I keep telling more junior people that when you have the weirdest, most inconsistent bugs in software that it's going to boil down to the dumbest possible thing you can possibly imagine. People don't believe me, then they encounter bugs like this. Then they suddenly believe me.
Here is the fix:
```js
threads = Math.trunc(Math.max(navigator.hardwareConcurrency / 2, 1)),
```
This uses [`Math.trunc`](https://developer.mozilla.org/en-US/docs/Web/JavaScript/Reference/Global_Objects/Math/trunc) to truncate away the decimal portion so that the Pixel 8 Pro has `4` workers instead of `4.5` workers.
## Today I learned this was possible
This was a total "today I learned" moment. I didn't actually think that hardware vendors shipped processors with an odd number of cores, however if you look at the core geometry of the Pixel 8 Pro, it has _three_ tiers of processor cores:
| Core type | Core model | Number |
| :----------------- | :------------------- | :----- |
| High performance | 3 Ghz Cortex X3 | 1 |
| Medium performance | 2.45 Ghz Cortex A715 | 4 |
| High efficiency | 2.15 Cortex A510 | 4 |
| Total | | 9 |
I guess every assumption that developers have about CPU design is probably wrong.

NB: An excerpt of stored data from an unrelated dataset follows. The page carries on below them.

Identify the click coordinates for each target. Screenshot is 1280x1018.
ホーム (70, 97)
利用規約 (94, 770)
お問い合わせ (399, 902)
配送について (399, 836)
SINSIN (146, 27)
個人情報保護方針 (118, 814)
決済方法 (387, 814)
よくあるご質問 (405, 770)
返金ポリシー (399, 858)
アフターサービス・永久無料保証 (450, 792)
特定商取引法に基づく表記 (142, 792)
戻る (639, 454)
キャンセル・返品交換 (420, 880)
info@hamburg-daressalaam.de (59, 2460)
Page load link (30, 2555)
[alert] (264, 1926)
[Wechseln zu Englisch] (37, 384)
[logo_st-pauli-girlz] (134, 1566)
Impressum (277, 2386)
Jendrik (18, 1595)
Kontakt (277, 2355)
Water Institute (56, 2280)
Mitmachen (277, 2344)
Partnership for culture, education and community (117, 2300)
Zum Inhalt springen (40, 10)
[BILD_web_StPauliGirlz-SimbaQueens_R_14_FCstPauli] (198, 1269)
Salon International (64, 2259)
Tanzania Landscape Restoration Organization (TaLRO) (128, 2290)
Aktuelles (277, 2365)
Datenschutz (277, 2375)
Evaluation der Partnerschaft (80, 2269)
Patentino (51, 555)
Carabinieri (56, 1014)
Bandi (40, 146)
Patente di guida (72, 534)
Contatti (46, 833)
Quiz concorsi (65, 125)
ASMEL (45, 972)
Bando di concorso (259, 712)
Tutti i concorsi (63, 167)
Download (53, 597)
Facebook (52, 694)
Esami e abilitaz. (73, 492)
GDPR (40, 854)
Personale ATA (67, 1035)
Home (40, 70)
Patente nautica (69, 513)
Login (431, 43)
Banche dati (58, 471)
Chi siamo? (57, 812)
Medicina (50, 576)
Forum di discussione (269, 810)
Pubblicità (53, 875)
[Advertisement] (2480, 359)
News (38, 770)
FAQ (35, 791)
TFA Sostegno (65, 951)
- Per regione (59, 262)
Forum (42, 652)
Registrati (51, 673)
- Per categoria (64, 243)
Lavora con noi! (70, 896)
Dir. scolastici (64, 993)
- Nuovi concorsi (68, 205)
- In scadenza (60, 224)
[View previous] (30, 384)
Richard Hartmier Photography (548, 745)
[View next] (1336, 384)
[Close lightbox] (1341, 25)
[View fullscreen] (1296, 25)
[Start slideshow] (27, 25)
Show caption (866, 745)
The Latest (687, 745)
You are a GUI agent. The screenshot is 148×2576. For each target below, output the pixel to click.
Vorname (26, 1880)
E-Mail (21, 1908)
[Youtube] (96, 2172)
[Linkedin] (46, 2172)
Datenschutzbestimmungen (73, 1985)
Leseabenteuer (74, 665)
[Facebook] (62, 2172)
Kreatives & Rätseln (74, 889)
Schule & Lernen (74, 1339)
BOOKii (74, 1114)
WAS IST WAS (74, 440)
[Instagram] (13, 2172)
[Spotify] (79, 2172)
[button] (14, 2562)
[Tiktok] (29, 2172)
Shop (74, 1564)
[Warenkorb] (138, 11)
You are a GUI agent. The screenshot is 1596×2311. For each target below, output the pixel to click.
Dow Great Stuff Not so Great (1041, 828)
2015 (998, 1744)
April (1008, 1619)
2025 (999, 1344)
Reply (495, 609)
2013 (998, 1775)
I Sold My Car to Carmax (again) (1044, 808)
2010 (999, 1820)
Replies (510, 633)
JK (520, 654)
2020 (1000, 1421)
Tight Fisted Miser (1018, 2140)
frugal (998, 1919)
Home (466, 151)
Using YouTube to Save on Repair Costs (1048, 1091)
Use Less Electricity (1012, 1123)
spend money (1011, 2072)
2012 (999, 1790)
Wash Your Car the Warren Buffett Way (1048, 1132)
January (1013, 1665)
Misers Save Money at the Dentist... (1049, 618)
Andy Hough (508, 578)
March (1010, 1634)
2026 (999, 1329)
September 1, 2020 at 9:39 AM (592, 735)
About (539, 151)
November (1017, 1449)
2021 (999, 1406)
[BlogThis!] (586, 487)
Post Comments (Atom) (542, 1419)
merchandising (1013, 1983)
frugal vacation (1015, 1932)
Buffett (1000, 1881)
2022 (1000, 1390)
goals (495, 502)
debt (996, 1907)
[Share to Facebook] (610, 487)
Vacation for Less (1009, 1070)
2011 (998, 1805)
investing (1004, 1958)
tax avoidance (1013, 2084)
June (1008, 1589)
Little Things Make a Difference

This probably isn't helped by the fact that for most of my career, the core count in phones has been largely irrelevant and most of the desktop / laptop CPUs I've had (where core count does matter) uses [simultaneous multithreading](https://en.wikipedia.org/wiki/Simultaneous_multithreading) to "multiply" the core count by two.
The client side fix is a bit of an "emergency stop" button to try and mitigate the badness as early as possible. In general I'm quite aware of the terrible UX involved with this flow failing and I'm still noodling through ways to make that UX better and easier for users / administrators to debug.
I'm looking into the following:
1. This could have been prevented on the server side by doing less strict input validation in compliance with [Postel's Law](https://en.wikipedia.org/wiki/Robustness_principle). I feel nervous about making such a security-sensitive endpoint _more liberal_ with the inputs it can accept, but it may be fine? I need to consult with a security expert.
2. Showing an encrypted error message on the "invalid response" page so that the user and administrator can work together to fix or report the issue. I remember Google doing this at least once, but I can't recall where I've seen it in the past. Either way, this is probably the most robust method even though it would require developing some additional tooling. I think it would be worth it.
I'm likely going to go with the second option. I will need to figure out a good flow for this. It's likely going to involve [age](https://github.com/FiloSottile/age). I'll say more about this when I have more to say.
In the meantime though, looks like I need to expense a used Pixel 8 Pro to add to the testing jungle for Anubis. If anyone has a deal out there, please let me know!
Thank you to the people that have been polite and helpful when trying to root cause and fix this issue.